▸ Task goal:
For this listing, reproduce the line with "You are a computer-use", the line with "Delete the 3rd Breadcrumb rule", and the lines between, exactly as they stand. Leave out pictures and all other lines.
**** Available data
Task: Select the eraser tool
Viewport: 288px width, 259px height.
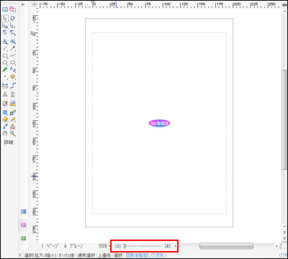Action: point(5,119)
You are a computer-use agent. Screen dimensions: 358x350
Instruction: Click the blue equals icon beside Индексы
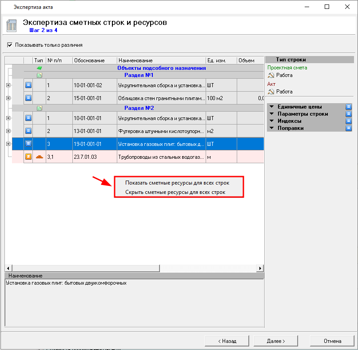(x=349, y=121)
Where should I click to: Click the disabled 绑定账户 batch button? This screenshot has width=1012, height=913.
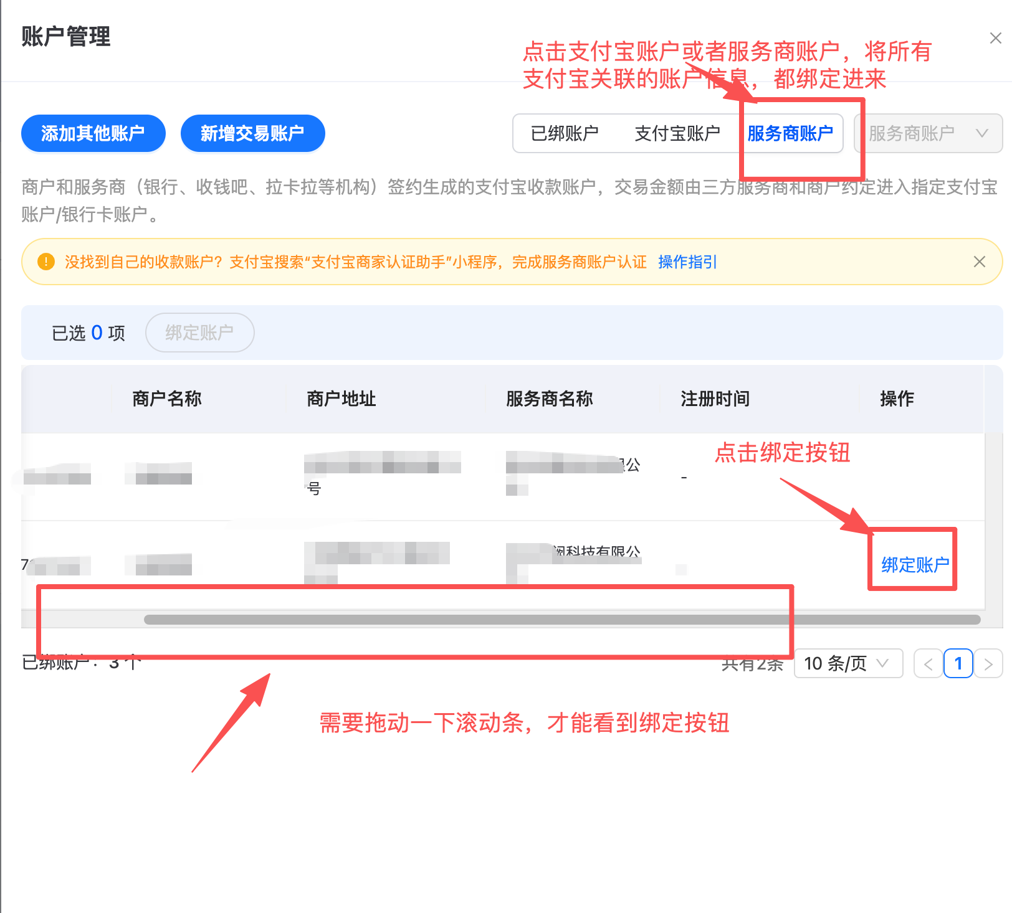pyautogui.click(x=199, y=333)
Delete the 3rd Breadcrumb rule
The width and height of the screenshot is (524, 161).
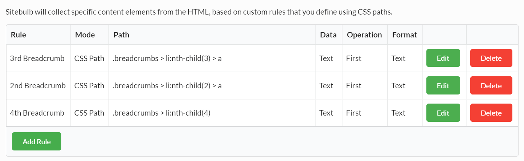click(491, 58)
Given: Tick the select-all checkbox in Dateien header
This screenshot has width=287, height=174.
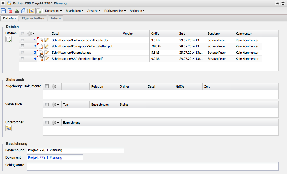Looking at the screenshot, I should (x=22, y=34).
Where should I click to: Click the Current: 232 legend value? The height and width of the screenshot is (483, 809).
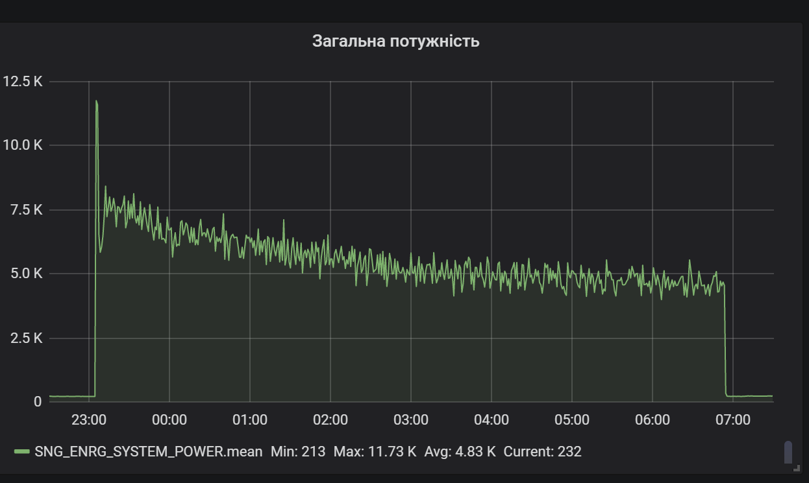tap(542, 451)
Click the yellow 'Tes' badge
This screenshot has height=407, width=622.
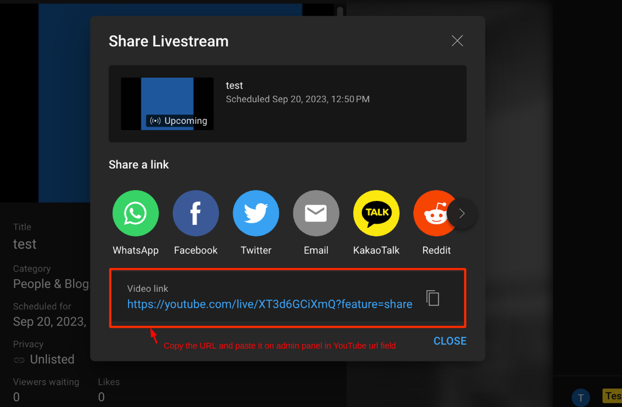pyautogui.click(x=612, y=396)
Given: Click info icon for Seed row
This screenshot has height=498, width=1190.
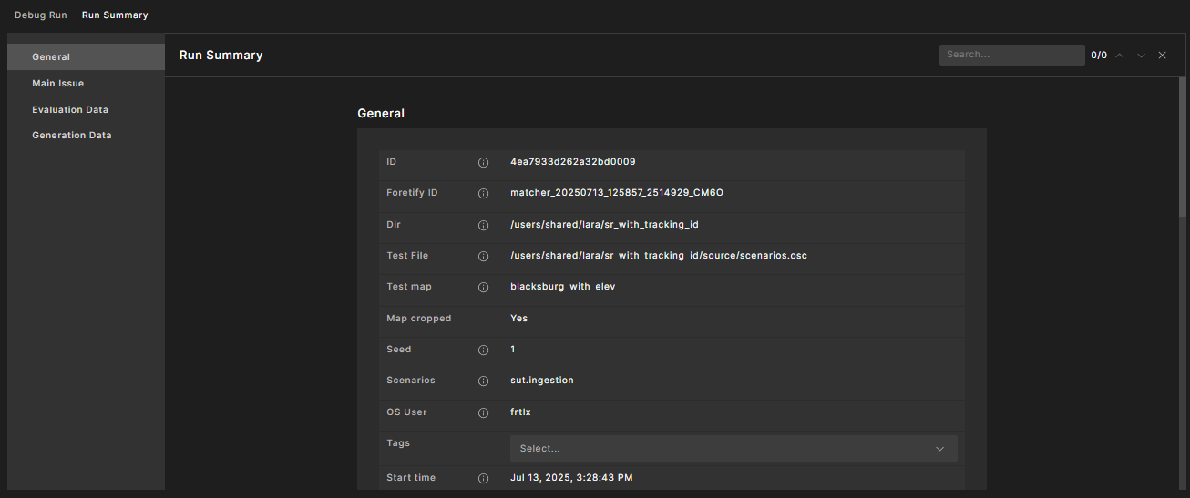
********
▸ Task result:
You are a computer-use agent. Screen dimensions: 358x350
Instruction: Click the blue equals icon beside Индексы
(x=349, y=121)
Where should I click to: Click the disabled 绑定账户 batch button? This screenshot has width=1012, height=913.
pyautogui.click(x=199, y=333)
Delete the 3rd Breadcrumb rule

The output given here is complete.